In the above-described transducer device, it is preferred that the third electrode layer be located on a side of opposite sides of the second dielectric layer in the thickness direction that corresponds to the first electrode layer and provided continuously from the first electrode layer and the fourth electrode layer be located on a side of the opposite sides of the second dielectric layer in the thickness direction that corresponds to the second electrode layer and separated from the second electrode layer.
In the above-described configuration, among the wires that connect the first to fourth electrode layers to the controller, the wire that connects the controller to the third electrode layer and the wire that connects the controller to the first electrode layer are commonized. This reduces the amount of wiring between the controller and the first to fourth electrode layers.
In the above-described transducer device, it is preferred that the third electrode layer be located on a side of opposite sides of the second dielectric layer in the thickness direction that corresponds to the first electrode layer and separated from the first electrode layer and the fourth electrode layer be located on a side of the opposite sides of the second dielectric layer in the thickness direction that corresponds to the second electrode layer and provided continuously from the second electrode layer.
In the above-described configuration, among the wires that connect the first to fourth electrode layers to the controller, the wire that connects the controller to the fourth electrode layer and the wire that connects the controller to the second electrode layer are commonized. This reduces the amount of wiring between the controller and the first to fourth electrode layers.
In the above-described transducer device, it is preferred that the first dielectric layer, the first electrode layer, and the second electrode layer configure a transducer portion, the second dielectric layer, the third electrode layer, and the fourth electrode layer configure a measurement portion, and the transducer portion and the measurement portion be arranged in contact with a common heat transfer plate.
In the above-described configuration, heat is transferred between the first dielectric layer of the transducer portion and the second dielectric layer of the measurement portion through the heat transfer plate. Thus, the temperatures of the first dielectric layer and the second dielectric layer become still closer to each other. Accordingly, when the permittivity εr of the second dielectric layer is used as the permittivity εr of the first dielectric layer, the permittivity εr can be set to a more appropriate value.

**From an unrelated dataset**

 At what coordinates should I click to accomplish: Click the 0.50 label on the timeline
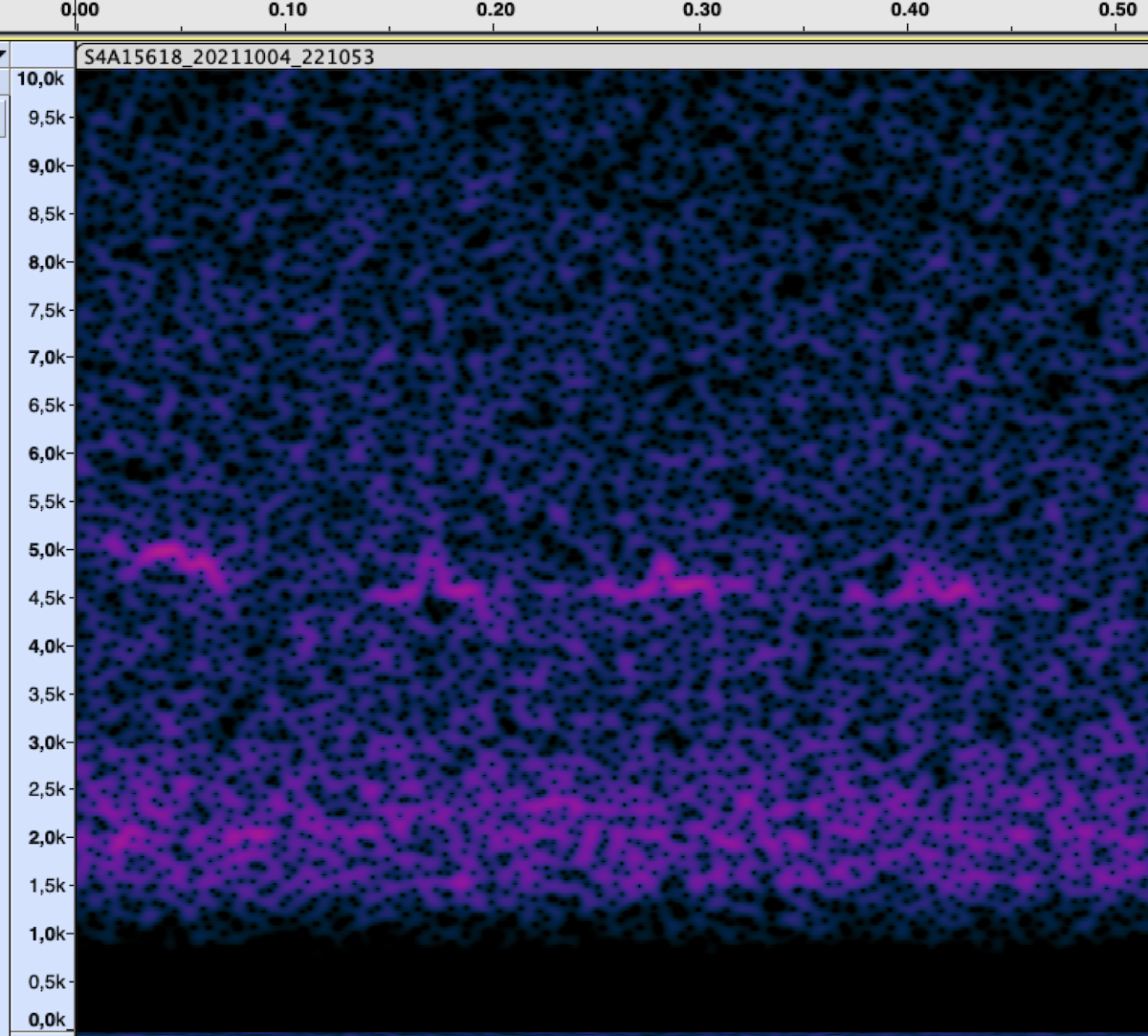(x=1117, y=11)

BRIEF DESCRIPTION OF THE DRAWINGS

FIG. 1 is a cross-sectional view schematically showing a transducer device according to a first embodiment that functions as an actuator.

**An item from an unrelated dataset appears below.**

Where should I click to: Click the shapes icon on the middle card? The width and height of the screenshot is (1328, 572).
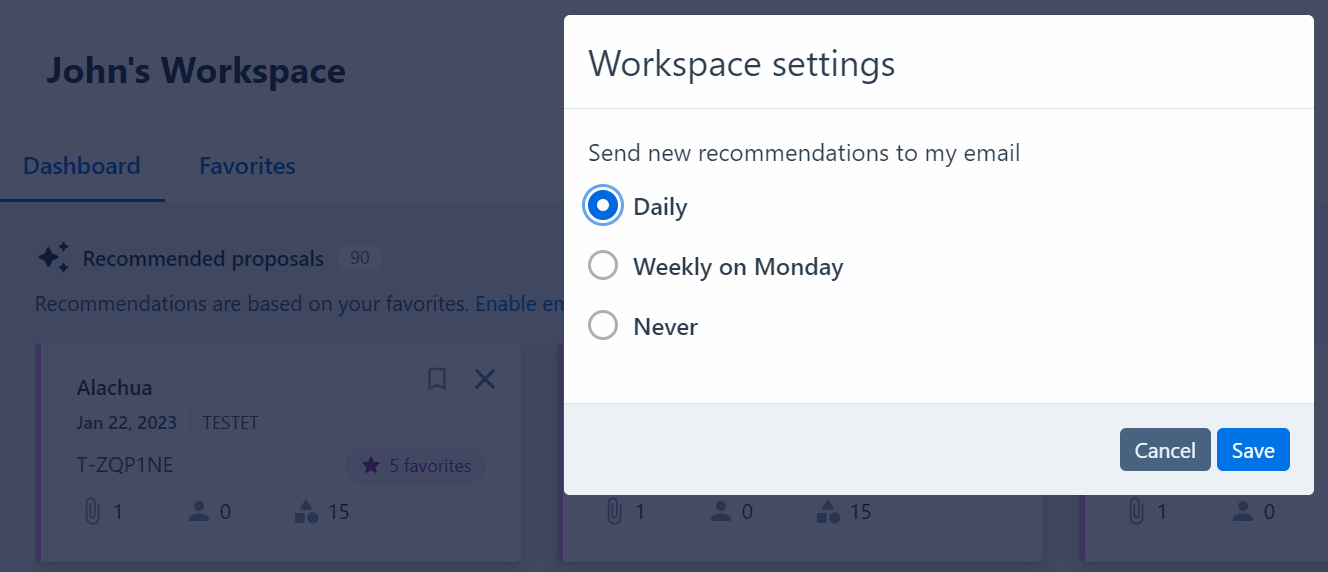[828, 512]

FIG. 2 is a cross-sectional view schematically showing a transducer device according to a second embodiment that functions as a sensor.

FIG. 3 is a perspective view schematically showing the transducer device of FIG. 2 as viewed obliquely from above.

FIG. 4 is a perspective view schematically showing a transducer device according to a third embodiment that functions as a sensor.

FIG. 5 is a plan view showing a state in which the transducer device in FIG. 4 is developed.

FIG. 6 is a cross-sectional view schematically showing another example of a transducer device.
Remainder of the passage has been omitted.